WHAT IS EXPECTED: Format every line of the records below as a JSON list of strings, one string per line, with blank lines omitted.

Dataset items:
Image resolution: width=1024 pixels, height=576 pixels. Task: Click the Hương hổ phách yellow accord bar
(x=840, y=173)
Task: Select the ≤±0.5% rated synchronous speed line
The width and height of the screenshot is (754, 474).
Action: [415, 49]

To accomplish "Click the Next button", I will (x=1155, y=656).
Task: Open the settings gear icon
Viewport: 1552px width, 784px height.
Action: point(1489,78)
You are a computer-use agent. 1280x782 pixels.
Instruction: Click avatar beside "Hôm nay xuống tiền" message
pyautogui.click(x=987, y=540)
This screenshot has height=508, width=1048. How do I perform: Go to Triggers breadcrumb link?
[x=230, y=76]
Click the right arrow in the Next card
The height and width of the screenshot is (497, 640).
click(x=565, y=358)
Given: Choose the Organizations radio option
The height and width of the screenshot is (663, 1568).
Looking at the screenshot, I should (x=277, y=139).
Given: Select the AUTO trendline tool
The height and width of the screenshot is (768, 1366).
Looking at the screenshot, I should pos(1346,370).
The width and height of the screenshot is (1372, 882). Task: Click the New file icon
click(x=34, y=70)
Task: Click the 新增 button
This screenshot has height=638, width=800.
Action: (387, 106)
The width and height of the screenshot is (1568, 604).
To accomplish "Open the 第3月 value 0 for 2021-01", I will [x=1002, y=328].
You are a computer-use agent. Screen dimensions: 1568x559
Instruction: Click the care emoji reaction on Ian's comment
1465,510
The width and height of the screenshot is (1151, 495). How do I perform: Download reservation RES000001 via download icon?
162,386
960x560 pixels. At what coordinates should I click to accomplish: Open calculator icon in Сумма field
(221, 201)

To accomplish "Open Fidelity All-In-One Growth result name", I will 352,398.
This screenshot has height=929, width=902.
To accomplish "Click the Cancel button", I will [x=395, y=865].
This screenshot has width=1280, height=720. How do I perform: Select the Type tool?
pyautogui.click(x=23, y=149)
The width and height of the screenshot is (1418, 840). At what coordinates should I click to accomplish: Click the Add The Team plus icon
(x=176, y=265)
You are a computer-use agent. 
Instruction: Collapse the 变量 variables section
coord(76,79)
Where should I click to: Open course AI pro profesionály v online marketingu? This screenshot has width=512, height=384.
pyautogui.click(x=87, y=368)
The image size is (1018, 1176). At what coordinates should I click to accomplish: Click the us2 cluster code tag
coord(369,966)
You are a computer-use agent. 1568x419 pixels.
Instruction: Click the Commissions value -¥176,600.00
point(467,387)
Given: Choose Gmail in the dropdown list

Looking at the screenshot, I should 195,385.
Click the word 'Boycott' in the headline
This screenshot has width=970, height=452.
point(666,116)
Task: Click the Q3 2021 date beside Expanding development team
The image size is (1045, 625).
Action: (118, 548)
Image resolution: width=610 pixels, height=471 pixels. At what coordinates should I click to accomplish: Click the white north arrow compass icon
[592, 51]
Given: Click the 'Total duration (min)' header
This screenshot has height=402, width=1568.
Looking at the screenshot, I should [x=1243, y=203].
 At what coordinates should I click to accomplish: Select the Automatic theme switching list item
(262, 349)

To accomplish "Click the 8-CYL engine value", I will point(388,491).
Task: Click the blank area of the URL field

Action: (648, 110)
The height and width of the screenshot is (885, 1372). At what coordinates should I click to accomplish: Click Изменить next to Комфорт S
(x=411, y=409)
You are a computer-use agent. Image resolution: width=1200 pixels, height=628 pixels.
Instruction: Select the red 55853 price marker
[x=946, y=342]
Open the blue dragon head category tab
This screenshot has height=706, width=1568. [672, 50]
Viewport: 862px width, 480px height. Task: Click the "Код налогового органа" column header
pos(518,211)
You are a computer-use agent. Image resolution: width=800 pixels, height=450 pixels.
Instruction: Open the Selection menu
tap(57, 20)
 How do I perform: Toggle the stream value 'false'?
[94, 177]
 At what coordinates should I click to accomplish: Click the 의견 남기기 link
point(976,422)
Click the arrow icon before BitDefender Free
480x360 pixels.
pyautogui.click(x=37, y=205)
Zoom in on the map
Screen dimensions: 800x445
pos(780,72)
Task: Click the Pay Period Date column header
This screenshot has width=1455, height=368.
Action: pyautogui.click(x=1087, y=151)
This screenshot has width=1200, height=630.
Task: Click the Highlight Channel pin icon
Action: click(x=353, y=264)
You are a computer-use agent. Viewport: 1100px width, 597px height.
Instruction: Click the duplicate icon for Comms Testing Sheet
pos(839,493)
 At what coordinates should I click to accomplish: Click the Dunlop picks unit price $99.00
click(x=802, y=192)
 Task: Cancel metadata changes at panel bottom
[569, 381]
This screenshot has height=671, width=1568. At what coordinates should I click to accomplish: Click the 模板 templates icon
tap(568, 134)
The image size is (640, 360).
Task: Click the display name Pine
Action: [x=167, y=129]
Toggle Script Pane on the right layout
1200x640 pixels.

SOLUTION BELOW:
[
  "Image resolution: width=1024 pixels, height=576 pixels. Task: Click the Hương hổ phách yellow accord bar",
  "(x=840, y=173)",
  "Task: Select the ≤±0.5% rated synchronous speed line",
  "The width and height of the screenshot is (754, 474).",
  "Action: [415, 49]",
  "To accomplish \"Click the Next button\", I will (x=1155, y=656).",
  "Task: Open the settings gear icon",
  "Viewport: 1552px width, 784px height.",
  "Action: point(1489,78)",
  "You are a computer-use agent. 1280x782 pixels.",
  "Instruction: Click avatar beside \"Hôm nay xuống tiền\" message",
  "pyautogui.click(x=987, y=540)",
  "This screenshot has height=508, width=1048. How do I perform: Go to Triggers breadcrumb link?",
  "[x=230, y=76]",
  "Click the right arrow in the Next card",
  "The height and width of the screenshot is (497, 640).",
  "click(x=565, y=358)",
  "Given: Choose the Organizations radio option",
  "The height and width of the screenshot is (663, 1568).",
  "Looking at the screenshot, I should (x=277, y=139).",
  "Given: Select the AUTO trendline tool",
  "The height and width of the screenshot is (768, 1366).",
  "Looking at the screenshot, I should pos(1346,370).",
  "The width and height of the screenshot is (1372, 882). Task: Click the New file icon",
  "click(x=34, y=70)",
  "Task: Click the 新增 button",
  "This screenshot has height=638, width=800.",
  "Action: (387, 106)",
  "The width and height of the screenshot is (1568, 604).",
  "To accomplish \"Open the 第3月 value 0 for 2021-01\", I will [x=1002, y=328].",
  "You are a computer-use agent. Screen dimensions: 1568x559",
  "Instruction: Click the care emoji reaction on Ian's comment",
  "1465,510",
  "The width and height of the screenshot is (1151, 495). How do I perform: Download reservation RES000001 via download icon?",
  "162,386",
  "960x560 pixels. At what coordinates should I click to accomplish: Open calculator icon in Сумма field",
  "(221, 201)",
  "To accomplish \"Open Fidelity All-In-One Growth result name\", I will 352,398.",
  "This screenshot has height=929, width=902.",
  "To accomplish \"Click the Cancel button\", I will [x=395, y=865].",
  "This screenshot has width=1280, height=720. How do I perform: Select the Type tool?",
  "pyautogui.click(x=23, y=149)",
  "The width and height of the screenshot is (1418, 840). At what coordinates should I click to accomplish: Click the Add The Team plus icon",
  "(x=176, y=265)",
  "You are a computer-use agent. ",
  "Instruction: Collapse the 变量 variables section",
  "coord(76,79)",
  "Where should I click to: Open course AI pro profesionály v online marketingu? This screenshot has width=512, height=384.",
  "pyautogui.click(x=87, y=368)",
  "The image size is (1018, 1176). At what coordinates should I click to accomplish: Click the us2 cluster code tag",
  "coord(369,966)",
  "You are a computer-use agent. 1568x419 pixels.",
  "Instruction: Click the Commissions value -¥176,600.00",
  "point(467,387)",
  "Given: Choose Gmail in the dropdown list",
  "Looking at the screenshot, I should 195,385.",
  "Click the word 'Boycott' in the headline",
  "This screenshot has width=970, height=452.",
  "point(666,116)",
  "Task: Click the Q3 2021 date beside Expanding development team",
  "The image size is (1045, 625).",
  "Action: (118, 548)",
  "Image resolution: width=610 pixels, height=471 pixels. At what coordinates should I click to accomplish: Click the white north arrow compass icon",
  "[592, 51]",
  "Given: Click the 'Total duration (min)' header",
  "This screenshot has height=402, width=1568.",
  "Looking at the screenshot, I should [x=1243, y=203].",
  " At what coordinates should I click to accomplish: Select the Automatic theme switching list item",
  "(262, 349)",
  "To accomplish \"Click the 8-CYL engine value\", I will point(388,491).",
  "Task: Click the blank area of the URL field",
  "Action: (648, 110)",
  "The height and width of the screenshot is (885, 1372). At what coordinates should I click to accomplish: Click Изменить next to Комфорт S",
  "(x=411, y=409)",
  "You are a computer-use agent. Image resolution: width=1200 pixels, height=628 pixels.",
  "Instruction: Select the red 55853 price marker",
  "[x=946, y=342]",
  "Open the blue dragon head category tab",
  "This screenshot has height=706, width=1568. [672, 50]",
  "Viewport: 862px width, 480px height. Task: Click the \"Код налогового органа\" column header",
  "pos(518,211)",
  "You are a computer-use agent. Image resolution: width=800 pixels, height=450 pixels.",
  "Instruction: Open the Selection menu",
  "tap(57, 20)",
  " How do I perform: Toggle the stream value 'false'?",
  "[94, 177]",
  " At what coordinates should I click to accomplish: Click the 의견 남기기 link",
  "point(976,422)",
  "Click the arrow icon before BitDefender Free",
  "480x360 pixels.",
  "pyautogui.click(x=37, y=205)",
  "Zoom in on the map",
  "Screen dimensions: 800x445",
  "pos(780,72)",
  "Task: Click the Pay Period Date column header",
  "This screenshot has width=1455, height=368.",
  "Action: pyautogui.click(x=1087, y=151)",
  "This screenshot has width=1200, height=630.",
  "Task: Click the Highlight Channel pin icon",
  "Action: click(x=353, y=264)",
  "You are a computer-use agent. Viewport: 1100px width, 597px height.",
  "Instruction: Click the duplicate icon for Comms Testing Sheet",
  "pos(839,493)",
  " At what coordinates should I click to accomplish: Click the Dunlop picks unit price $99.00",
  "click(x=802, y=192)",
  " Task: Cancel metadata changes at panel bottom",
  "[569, 381]",
  "This screenshot has height=671, width=1568. At what coordinates should I click to accomplish: Click the 模板 templates icon",
  "tap(568, 134)",
  "The image size is (640, 360).",
  "Task: Click the display name Pine",
  "Action: [x=167, y=129]",
  "Toggle Script Pane on the right layout",
  "1200x640 pixels."
]